Para Benjamin toda narración verdaderamente genuina ha de estar «rodeada de un halo de arcaísmo como si se tratara de una historia que se ha venido contando desde siempre y para siempre». Y a este tipo de escritores es lo que él llamaría «el gran narrador».

La novela —prosigue Benjamin— «se diferencia de todas las demás formas de literatura en prosa porque no proviene de la tradición oral ni se integra en ella. Pero sobre todo se diferencia frente al narrar. El narrador toma lo que narra de la experiencia, la suya propia o la referida.

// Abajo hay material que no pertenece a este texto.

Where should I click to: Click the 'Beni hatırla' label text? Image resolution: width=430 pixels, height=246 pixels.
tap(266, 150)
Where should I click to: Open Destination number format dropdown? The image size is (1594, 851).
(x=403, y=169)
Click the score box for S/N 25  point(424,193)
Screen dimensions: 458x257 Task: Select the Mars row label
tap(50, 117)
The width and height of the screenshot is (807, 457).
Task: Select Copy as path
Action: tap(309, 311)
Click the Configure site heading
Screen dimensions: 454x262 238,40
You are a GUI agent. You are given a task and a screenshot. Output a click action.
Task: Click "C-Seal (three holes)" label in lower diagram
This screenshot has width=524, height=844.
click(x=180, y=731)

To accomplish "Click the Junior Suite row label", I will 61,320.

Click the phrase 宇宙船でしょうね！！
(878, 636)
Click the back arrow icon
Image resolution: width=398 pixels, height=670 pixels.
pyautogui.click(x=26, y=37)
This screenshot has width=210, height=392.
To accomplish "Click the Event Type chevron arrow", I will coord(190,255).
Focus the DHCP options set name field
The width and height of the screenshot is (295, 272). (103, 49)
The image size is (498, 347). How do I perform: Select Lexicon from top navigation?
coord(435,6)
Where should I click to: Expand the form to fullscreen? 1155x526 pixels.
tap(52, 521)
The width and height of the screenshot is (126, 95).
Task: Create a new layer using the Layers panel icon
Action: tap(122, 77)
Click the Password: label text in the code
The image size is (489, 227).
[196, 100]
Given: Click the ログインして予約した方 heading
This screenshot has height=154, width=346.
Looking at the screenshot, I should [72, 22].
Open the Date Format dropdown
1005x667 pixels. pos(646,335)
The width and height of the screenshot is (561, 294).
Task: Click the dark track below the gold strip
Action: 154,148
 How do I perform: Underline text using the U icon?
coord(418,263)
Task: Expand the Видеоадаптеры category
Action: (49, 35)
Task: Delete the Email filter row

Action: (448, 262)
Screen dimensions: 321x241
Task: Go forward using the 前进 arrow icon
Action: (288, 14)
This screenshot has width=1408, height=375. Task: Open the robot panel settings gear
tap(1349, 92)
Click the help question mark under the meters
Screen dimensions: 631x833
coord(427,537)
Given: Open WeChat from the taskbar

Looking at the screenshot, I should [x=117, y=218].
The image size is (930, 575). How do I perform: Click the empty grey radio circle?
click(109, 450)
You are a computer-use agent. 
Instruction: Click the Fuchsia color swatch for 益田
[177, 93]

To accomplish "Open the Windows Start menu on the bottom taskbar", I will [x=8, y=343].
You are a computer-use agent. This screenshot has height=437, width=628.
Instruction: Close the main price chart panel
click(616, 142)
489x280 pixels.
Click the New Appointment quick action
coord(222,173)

Y la convierte a su vez en experiencia de aquellos que escuchan su historia».

Bejamin advertía que con la llegada de la técnica se había perdido el «don de estar a la escucha», y que había desaparecido la comunidad de los que tienen «el oído alerta». Y concluía que «narrar historias siempre ha sido el arte de volver a narrarlas, y este arte se pierde si las historias ya no se retienen… Así se deshace hoy el don de narrar, algo que se constituyó hace milenios, en el círculo de las formas más antiguas de artesanía».

A ese antiguo círculo de artesanos pertenece Luis Landero: tal vez uno de nuestros últimos narradores en el sentido que empleaba Benjamin. De esos que todavía tienen «el oído alerta» y dominan «la artesanía de narrar».

La autobiografía de Landero nos deja, pues, una prosa y unas historias que parten —y nos hacen partir— en busca del fuego del que nacen.

O lo que es igual: en busca de sí misma y de nosotros mismos.